◆ **SOURCE**:
>> Start
Sunday, October 16, 2016

Vanuatu: Port Vila, Efate Island

Translate this label:
                                                   Nambawan Wota
                                                   Blong Vanuatu
                                                   Gud Wota Gud Laef

Congratulations! You can read Vanuatu's national language.
Bislama is like pidgin English; it's not hard to decipher visually (though less easy when it's spoken). Vanuatuans may lack basics like electricity and advanced education, but even the most rural villagers are multilingual: they speak English, French, Bislama, their own local dialect, and at least one other dialect from a nearby area. We were impressed, grateful (for their fluency in English) and a bit abashed (for only speaking 1 1/2 languages--or 2 1/2, counting music).

At one time Vanuatu (then called New Hebrides) was jointly administered by both England and France. Port Vila, the capital, benefits from a lingering European influence; tourism supports a surprising number of duty-free shops and good restaurants. We were there for the necessary Customs formalities, the beautiful protected harbor, and local color.
The harbor wasn't protected enough to withstand cyclone Pam;
most other destruction has been cleared, but boats are still washed ashore
(and supposedly there are some sailboats, with their crews,
sunken on the deep bottom below the mooring buoys)
>> End
◆ **DATASET CONTENT**:
>> Start
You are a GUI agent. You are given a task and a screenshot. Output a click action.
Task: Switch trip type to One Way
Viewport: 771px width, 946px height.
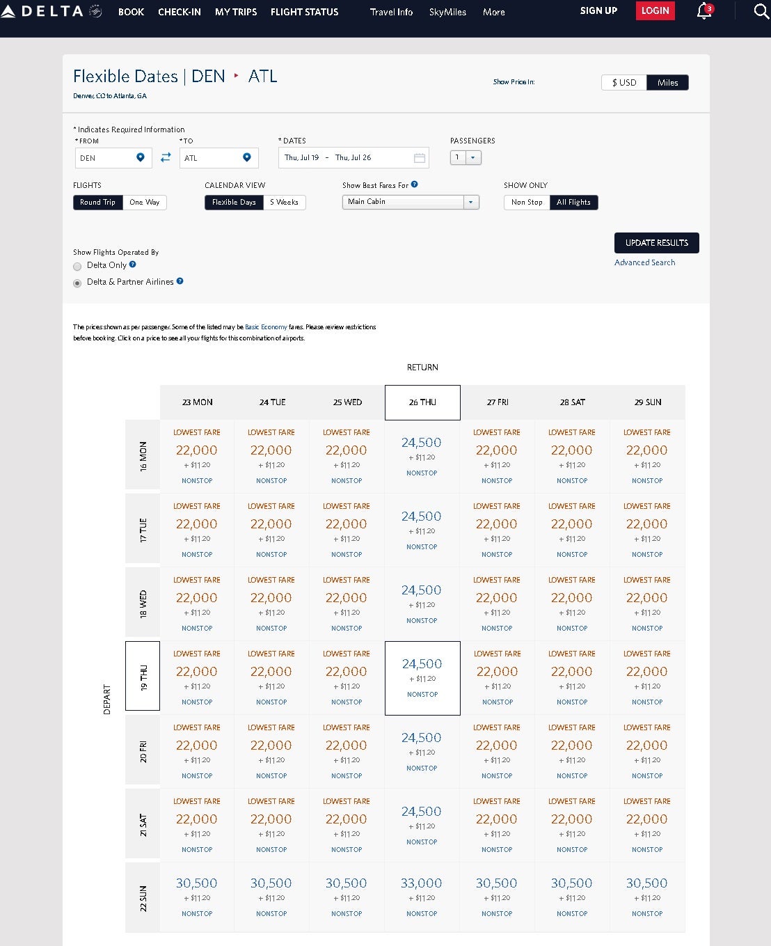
>> End
◆ **EXERCISE TASKS**:
A. In the Port Vila post, what was Vanuatu called when England and France administered it jointly?
B. According to the Port Vila post, why did the visitors feel a bit abashed around the people of Vanuatu? Answer in one to three sentences.
C. Copy the Port Vila post word for word, from "Vanuatu: Port Vila, Efate" up to and including "Vanuatu's national language.".

◆ **CORRECT ANSWERS**:
A. It was called New Hebrides.

B. Even the most rural villagers speak English, French, Bislama, their own local dialect, and at least one other dialect from a nearby area. The visitors felt abashed because they spoke only 1 1/2 languages, or 2 1/2 if music is counted.

C.
Vanuatu: Port Vila, Efate Island

Translate this label:
                                                   Nambawan Wota
                                                   Blong Vanuatu
                                                   Gud Wota Gud Laef

Congratulations! You can read Vanuatu's national language.